Curator’s Radar: Yhonnie Scarce
Yhonnie Scarce’s work is about the here and how, and the ongoing effects of colonisation on Indigenous peoples.
Words: Jane O’Sullivan
Photography: Kirstin Gollings
In Death Zephyr, Yhonnie Scarce’s installation for The National at the Art Gallery of New South Wales last year, hundreds of glass forms hung from the ceiling. They created a beautiful but dangerous cloud. The slightest wind would send them crashing into each other and splintering to the ground.
Which is, in fact, what did happen when nuclear bombs were tested at Maralinga in the 1950s and 1960s. The heat of the bombs created lumps of glass in the sandy earth; toxic clouds hung in the sky, making the land and the food that grew there unsafe. The true human toll of those tests is still unknown.
Glass in the artist’s work is a kind of hard, keloid scar. It’s a mark of past trauma, but not really in the past at all. It’s still there on the surface. Scarce’s work is about the here and how, and the ongoing effects of colonisation on Indigenous peoples. It’s her ability to mine the loaded meanings of her medium – its permanence and its fragility – that gives much of her work its power.

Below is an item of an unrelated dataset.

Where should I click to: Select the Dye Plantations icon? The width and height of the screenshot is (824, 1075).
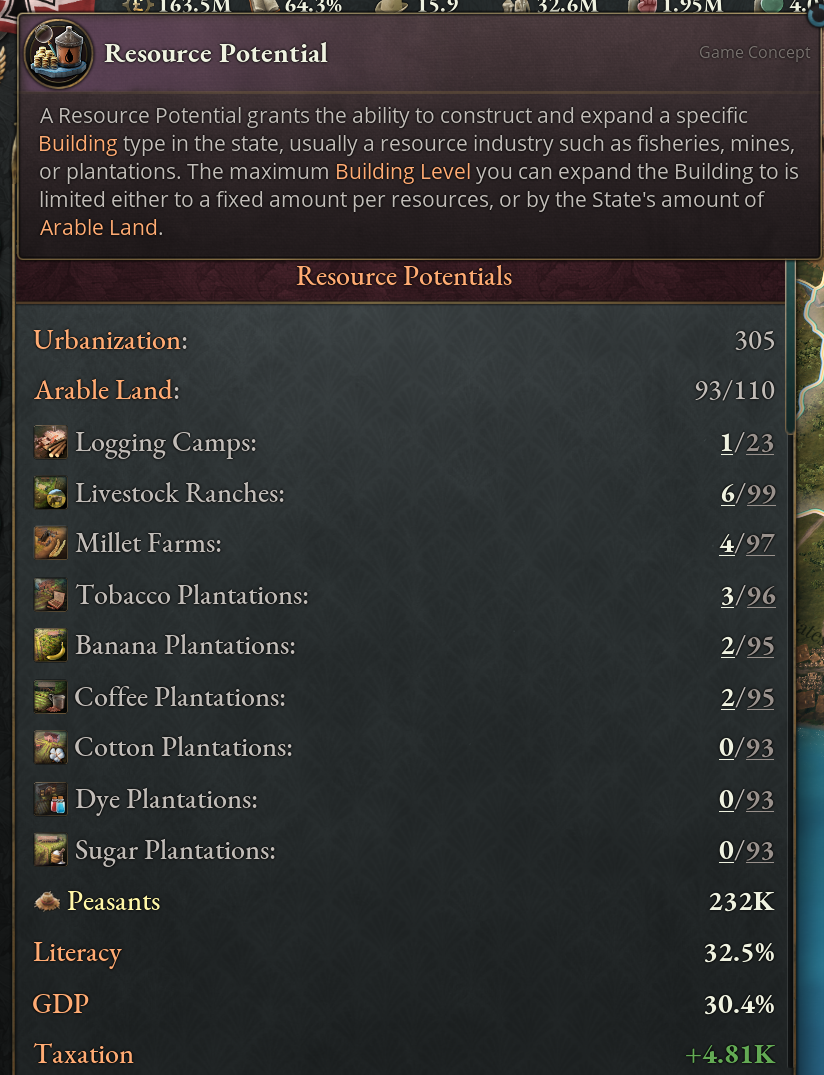50,799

Her blown glass forms often carry several meanings. For Hollowing Earth, the major work commissioned and exhibited by Tarrawarra Museum of Art last year, Scarce created shapes like bush bananas and coloured them yellow with uranium oxide, in reference to mining on Aboriginal lands. She then punctured the shapes with rough holes that spoke not only of the way mining opens up the land, but also of spoiled, rotten fruit. They were exhibited, lying on their sides, like a battlefield of the fallen.

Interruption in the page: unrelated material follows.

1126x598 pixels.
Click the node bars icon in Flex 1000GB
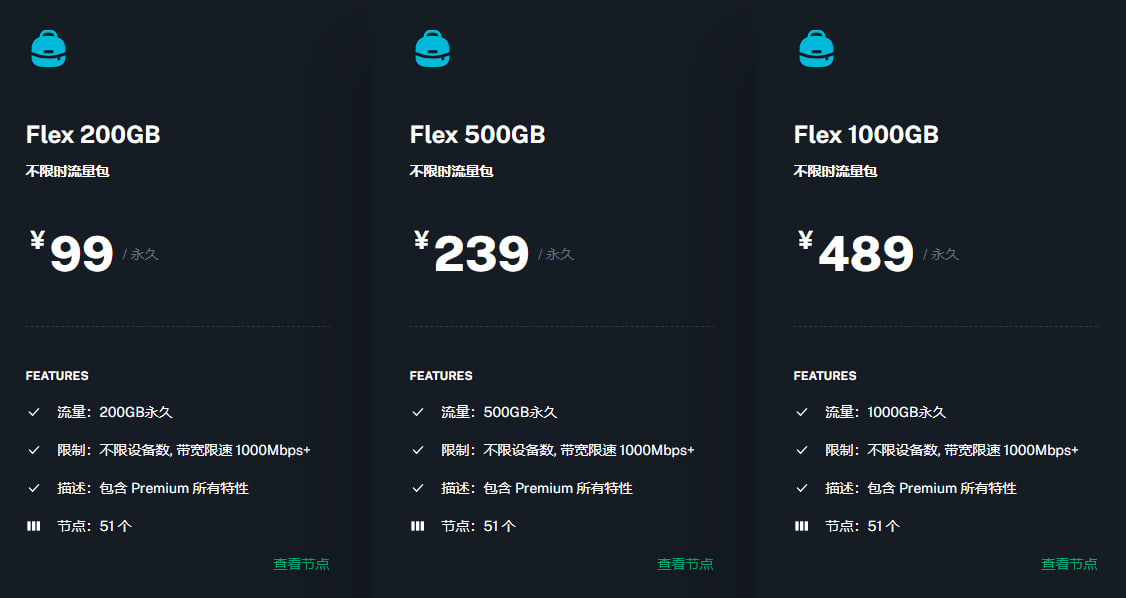pos(801,526)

Scarce has had the attention of curators for some time. Her work has been exhibited overseas numerous times, including a solo exhibition at the Kluge Ruhe Aboriginal Art Museum in the United States, one of the most important venues for Australian Indigenous art outside of Australia. Her work was also in the Biennale of Sydney in 2014.

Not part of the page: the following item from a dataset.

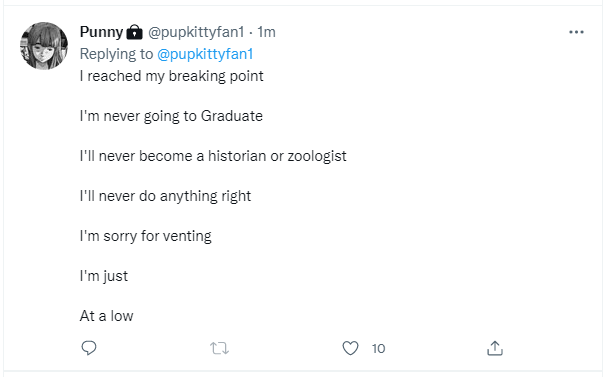Click the gray 'Replying to' label
Viewport: 609px width, 377px height.
coord(117,54)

Alongside The National and the Hollowing Earth, Scarce’s work was curated into Defying Empire: the 3rd National Indigenous Art Triennial at the National Gallery of Australia, Versus Rodin at the Art Gallery of South Australia and the Under the Sun: Reimagining Max Dupain’s Sunbaker touring exhibition. Scarce also won the $20,000 acquisitive Guirguis New Art Prize for her work The more bones the better. This year, Scarce has work in the 1818 project at Newcastle Art Gallery and Colony at the National Gallery of Victoria, as well as the Art Basel Hong Kong art fair with Melbourne’s This Is No Fantasy.